Cette fiction s’appuie sur des études scientifiques, des rapports de compagnies d’assurance, des discussions avec des spécialistes du changement climatique. L’approche ne consiste pas à noircir le trait mais à proposer un enchaînement de faits possibles à partir d’une situation réelle : le changement climatique est en marche. Si la mobilisation autour de cette question reste timide, une réaction franche de la communauté internationale n’est pas exclue et peut permettre de contenir les effets du changement climatique. |
Londres, Royaume-Uni. 23 décembre. "... température agréable aujourd’hui... Nous avons 10 degrés ce matin et le thermomètre affichera 16 degrés à l’ombre dans l’après-midi... Tout de suite, les informations de 7 heures...". Sara est à la bourre, comme chaque matin.

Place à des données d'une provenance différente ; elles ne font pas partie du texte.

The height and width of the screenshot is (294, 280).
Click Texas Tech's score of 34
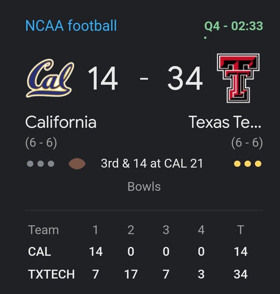click(x=185, y=78)
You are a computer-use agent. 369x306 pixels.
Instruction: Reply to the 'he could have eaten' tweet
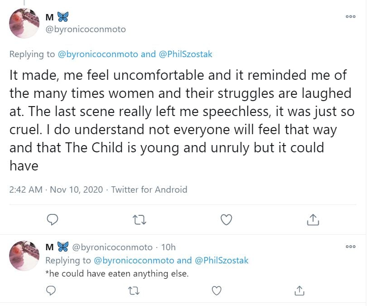[51, 290]
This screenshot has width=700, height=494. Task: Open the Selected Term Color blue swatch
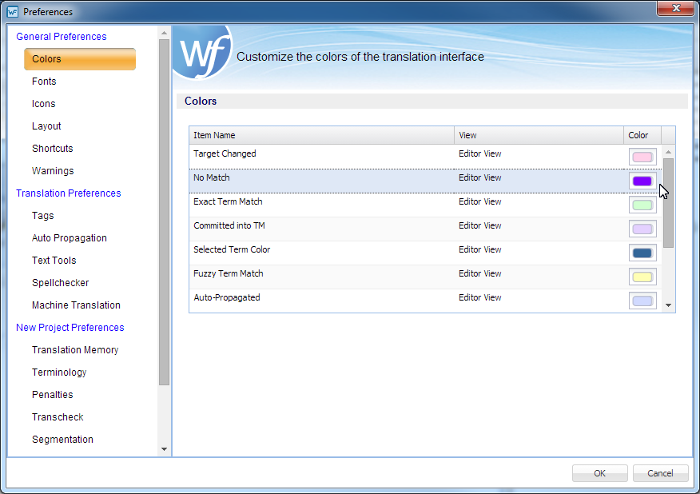[x=642, y=253]
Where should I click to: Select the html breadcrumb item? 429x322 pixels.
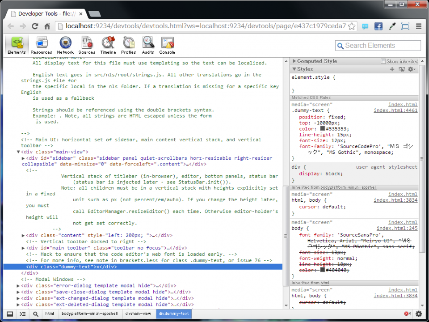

"Veuillez présenter votre carte", nasille Nestor, à l’entrée de la cabine de douche. Nestor, c’est le sobriquet dont Sara a affublé la voix qui rythme son quotidien : en fait, un ordinateur à synthèse vocale qui contrôle en permanence le niveau d’émissions de gaz à effet de serre - on les appelle "les gaz" - de l’appartement de Sara, un coquet 25 mètres carrés perché au 25e étage d’une tour qui en compte 40.
L’idée de ce barème date de Mathusalem. Elle fut imposée par le Parlement européen en 2019 et mise au point, bon gré mal gré, par les résidents de la Tour 34, puis par ceux d’autres tours, d’autres quartiers, d’autres villes, après plusieurs mois d’âpres discussions.
Après des années d’inertie, après l’échec des négociations internationales pour le troisième volet du protocole de Kyoto (2015), le Vieux continent réclamait une action vigoureuse de la part des élus. Celle-ci ne se fit pas attendre... Paralysés par l’enjeu, la totalité des parlements nationaux européens remirent leur mandat et leurs pleins pouvoirs au Parlement européen. Une période tendue, durant laquelle resurgirent les tentatives de repli nationaliste. A quoi bon ? Il ne pouvait y avoir de solution que globale.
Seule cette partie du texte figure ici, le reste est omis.